Joe Longley, the president of the State Bar of Texas, sent a letter Tuesday to Texas Attorney General Ken Paxton that questions the legality of the mandatory state bar organization’s ability to charge dues that allow many of the programs it funds to exist.
The result, according to lawyers familiar with the issues, could result in key projects and educational initiatives – such as programs that address homelessness or elderly abuse or promote the importance of the Texas jury system or pro bono representation of veterans – being defunded and discontinued.
Some lawyers say Longley’s petition is an indirect attack on the very existence of a mandatory state bar.
In a nine-page letter written on state bar letterhead, Longley asked Paxton to issue a legal opinion on multiple issues, including whether the state bar is violating the constitution when it forces its members to pay dues that are then spent for various causes that some of the bar’s 100,000 lawyer-members might find objectionable.
Longley questions the legality of the state bar to allow the Texas Young Lawyers Association, which includes attorneys who are 36 years or younger and accounts for 26 percent of the overall state bar membership, to elect three of its members to serve on the 46-member State Bar of Texas board of directors. He claims the system violates the “one-person, one-vote” requirement of the constitution.

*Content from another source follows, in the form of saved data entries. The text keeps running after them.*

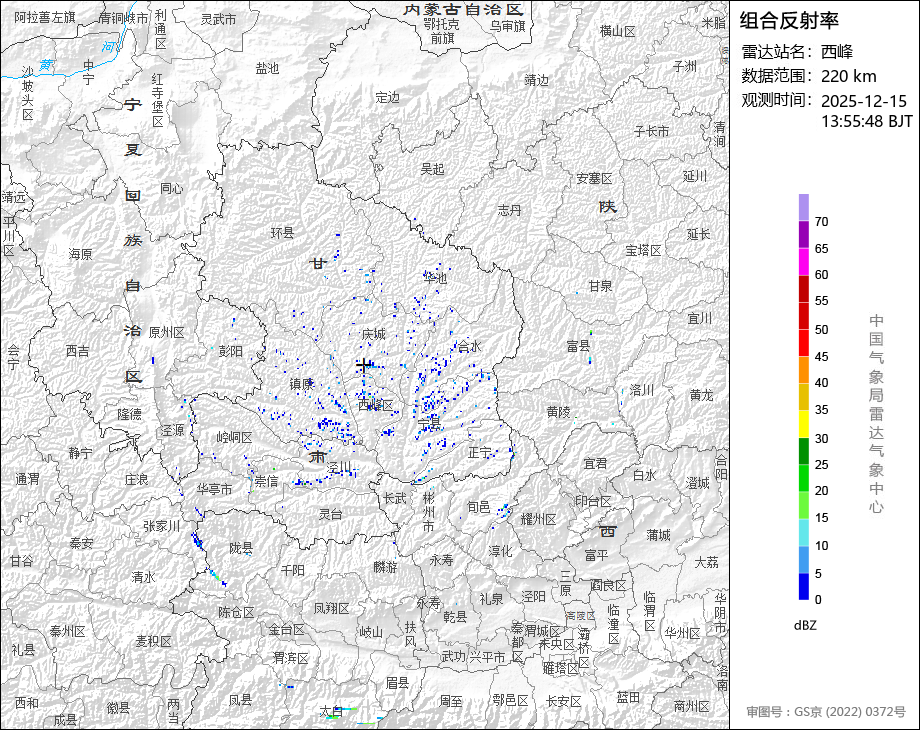This screenshot has height=730, width=920.
Task: Click the yellow 30–35 dBZ legend swatch
Action: point(804,424)
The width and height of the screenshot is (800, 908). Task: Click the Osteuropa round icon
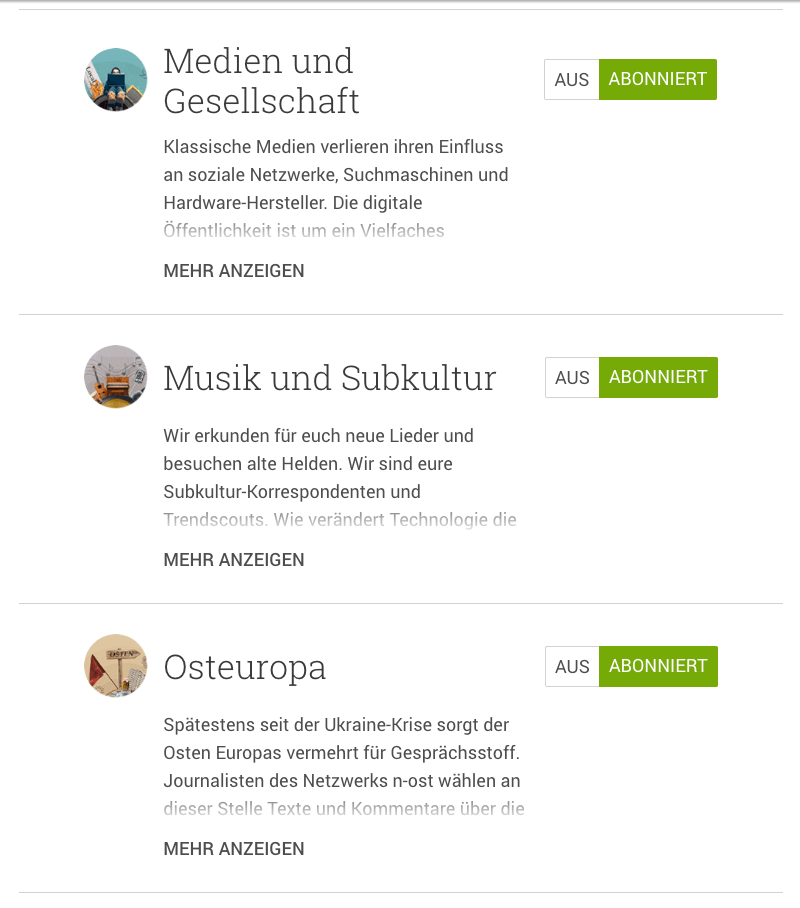(x=115, y=666)
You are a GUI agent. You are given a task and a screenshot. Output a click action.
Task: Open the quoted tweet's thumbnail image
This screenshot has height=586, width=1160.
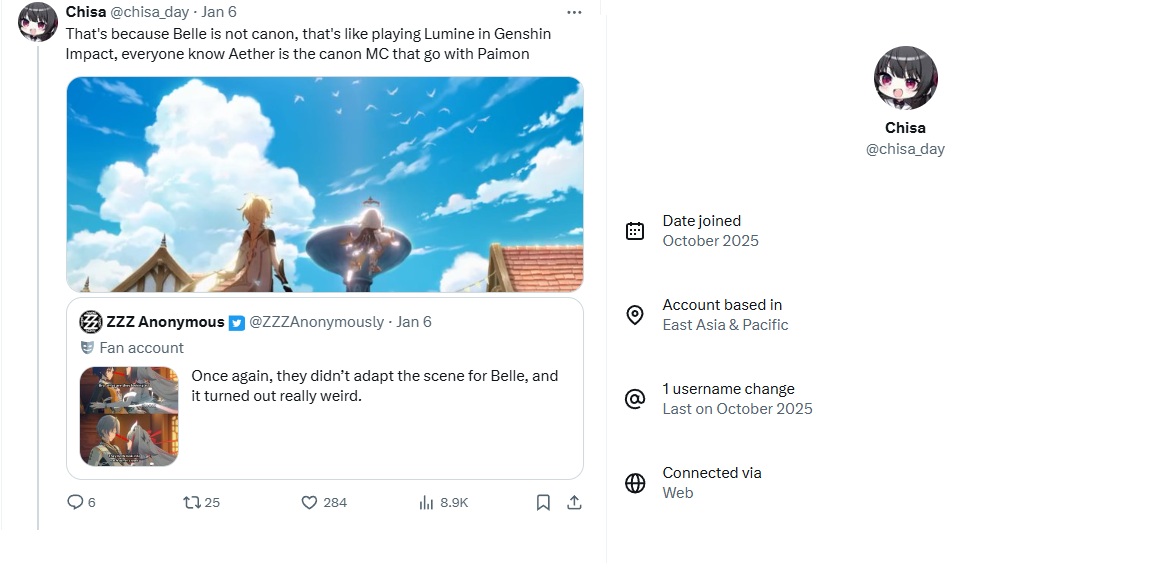[x=129, y=416]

Paxton confirmed Tuesday that he received Longley’s letter, but he gave no indication when he might respond with an official legal opinion on the questions presented.
“Is it constitutional to require bar members to pay compulsory bar dues, including to support bar programs … that bar members object to on First Amendment grounds (e.g., free speech, freedom of association), including programs that are not within the regulatory functions of the state bar?” Longley wrote to Paxton. “Is it constitutional to require bar members to pay compulsory bar dues to support TYLA, but to deny active non-TYLA members the right to vote on TYLA officers who sit on the state bar’s governing Board of Directors?”
Longley, according to multiple lawyers on the Texas bar association board, planned to make his challenge initially last Friday at a meeting of the State Bar of Texas board of directors.
But the meeting did not go as planned when Longley did not garner a single vote from the 46-member board. Instead, the board voted unanimously – Longley abstained – to endorse and continue to support the TYLA in its current fashion.
“The request for an attorney general’s opinion was prepared and submitted without approval from the State Bar of Texas Board of Directors, which is the board’s governing body. It would be premature for me to comment on the request until our board has a chance to review this matter,” State Bar Executive Director Trey Apffel said in a written statement to The Texas Lawbook.
“We are confident that the State Bar of Texas is in compliance with election laws, the State Bar Act and other applicable laws,” Apffel said. “This confidence was exhibited by the board’s unanimous affirmation of its current election system at its meeting last Friday.”
Houston trial lawyer Randy Sorrels, who is the state bar’s president-elect, said Longley received a letter in October challenging the TYLA that “caused Joe to scratch his head” and raise these issues.
“I think Joe has made up his mind on this, but I am not offended that he asked the Attorney General for an opinion,” Sorrels told The Texas Lawbook. “There is lots of legal authority out there that supports the bar’s current methods.”